Bray's biographer writes that after he had given up smoking, he thought that he would chew a little, but he conquered this dirty habit, too. “On one occasion,” Bray said, “when at a prayer-meeting at Hicks Mill, I heard the Lord say to me, ‘Worship me with clean lips.’ So, when we got up from our knees, I took the quid out of my mouth and ‘whipped 'en’[threw it] under the form. But, when we got on our knees again, I put another quid into my mouth. Then the Lord said to me again, ‘Worship me with clean lips.’ So I took the quid out of my mouth, and whipped 'en under the form again, and said, ‘Yes, Lord, I will.’ From that time I gave up chewing as well as smoking, and have been a free man.”

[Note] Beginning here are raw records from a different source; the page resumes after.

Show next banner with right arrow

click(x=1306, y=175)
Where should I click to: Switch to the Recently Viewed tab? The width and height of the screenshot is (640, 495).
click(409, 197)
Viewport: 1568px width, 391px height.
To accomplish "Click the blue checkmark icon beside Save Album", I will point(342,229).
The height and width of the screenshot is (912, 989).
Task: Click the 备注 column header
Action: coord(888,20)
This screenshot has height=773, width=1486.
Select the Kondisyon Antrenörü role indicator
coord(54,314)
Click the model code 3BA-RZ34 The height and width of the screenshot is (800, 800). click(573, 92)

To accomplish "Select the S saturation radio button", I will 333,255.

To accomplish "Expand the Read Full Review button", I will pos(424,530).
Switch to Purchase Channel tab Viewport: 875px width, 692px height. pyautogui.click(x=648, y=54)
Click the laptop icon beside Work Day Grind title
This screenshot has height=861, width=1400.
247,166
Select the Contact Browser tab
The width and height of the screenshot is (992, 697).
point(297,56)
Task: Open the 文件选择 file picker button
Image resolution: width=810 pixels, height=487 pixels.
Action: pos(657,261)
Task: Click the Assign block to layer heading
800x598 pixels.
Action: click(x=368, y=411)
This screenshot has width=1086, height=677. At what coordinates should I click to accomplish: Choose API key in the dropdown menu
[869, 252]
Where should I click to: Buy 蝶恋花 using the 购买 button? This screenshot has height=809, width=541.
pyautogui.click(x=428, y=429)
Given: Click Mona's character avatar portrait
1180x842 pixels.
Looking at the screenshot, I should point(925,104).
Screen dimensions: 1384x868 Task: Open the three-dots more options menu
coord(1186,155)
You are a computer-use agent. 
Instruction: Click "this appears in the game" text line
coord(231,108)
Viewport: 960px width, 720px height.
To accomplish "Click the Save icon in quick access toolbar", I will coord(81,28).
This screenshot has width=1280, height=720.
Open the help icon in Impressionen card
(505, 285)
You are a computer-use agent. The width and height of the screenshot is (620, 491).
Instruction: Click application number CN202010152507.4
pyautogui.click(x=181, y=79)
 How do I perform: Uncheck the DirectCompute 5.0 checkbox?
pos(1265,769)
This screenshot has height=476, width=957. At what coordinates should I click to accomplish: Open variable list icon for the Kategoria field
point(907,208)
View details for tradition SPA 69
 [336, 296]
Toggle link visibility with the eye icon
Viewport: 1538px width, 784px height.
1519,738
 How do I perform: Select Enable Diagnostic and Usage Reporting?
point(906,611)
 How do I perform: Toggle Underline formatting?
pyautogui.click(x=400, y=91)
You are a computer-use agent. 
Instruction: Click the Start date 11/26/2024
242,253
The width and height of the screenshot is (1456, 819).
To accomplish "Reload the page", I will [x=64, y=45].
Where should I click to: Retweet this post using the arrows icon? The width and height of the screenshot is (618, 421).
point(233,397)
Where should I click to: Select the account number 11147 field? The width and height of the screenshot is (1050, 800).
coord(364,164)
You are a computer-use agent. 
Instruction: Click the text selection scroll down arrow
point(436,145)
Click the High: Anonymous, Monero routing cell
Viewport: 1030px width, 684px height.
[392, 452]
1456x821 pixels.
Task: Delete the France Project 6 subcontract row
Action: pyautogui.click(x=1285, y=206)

The ascetic forms which the impulse for veracity and purity of life may take are often pathetic enough. The early Quakers, for example, had hard battles to wage against the worldliness and insincerity of the ecclesiastical Christianity of their time. Yet the battle that cost them most wounds was probably that which they fought in defense of their own right to social veracity and sincerity in their thee-ing and thou-ing, in not doffing the hat or giving titles of respect. It was laid on George Fox [pg 292] that these conventional customs were a lie and a sham, and the whole body of his followers thereupon renounced them, as a sacrifice to truth, and so that their acts and the spirit they professed might be more in accord.
“When the Lord sent me into the world,” says Fox in his Journal, “he forbade me to put off my hat to any, high or low: and I was required to ‘thee’ and ‘thou’ all men and women, without any respect to rich or poor, great or small. And as I traveled up and down, I was not to bid people Good-morning, or Good-evening, neither might I bow or scrape with my leg to any one. This made the sects and professions rage. Oh! the rage that was in the priests, magistrates, professors, and people of all sorts: and especially in priests and professors: for though ‘thou’ to a single person was according to their accidence and grammar rules, and according to the Bible, yet they could not bear to hear it: and because I could not put off my hat to them, it set them all into a rage.... Oh! the scorn, heat, and fury that arose! Oh! the blows, punchings, beatings, and imprisonments that we underwent for not putting off our hats to men! Some had their hats violently plucked off and thrown away, so that they quite lost them. The bad language and evil usage we received on this account is hard to be expressed, besides the danger we were sometimes in of losing our lives for this matter, and that by the great professors of Christianity, who thereby discovered they were not true believers. And though it was but a small thing in the eye of man, yet a wonderful confusion it brought among all professors and priests: but, blessed be the Lord, many came to see the vanity of that custom of putting off hats to men, and felt the weight of Truth's testimony against it.”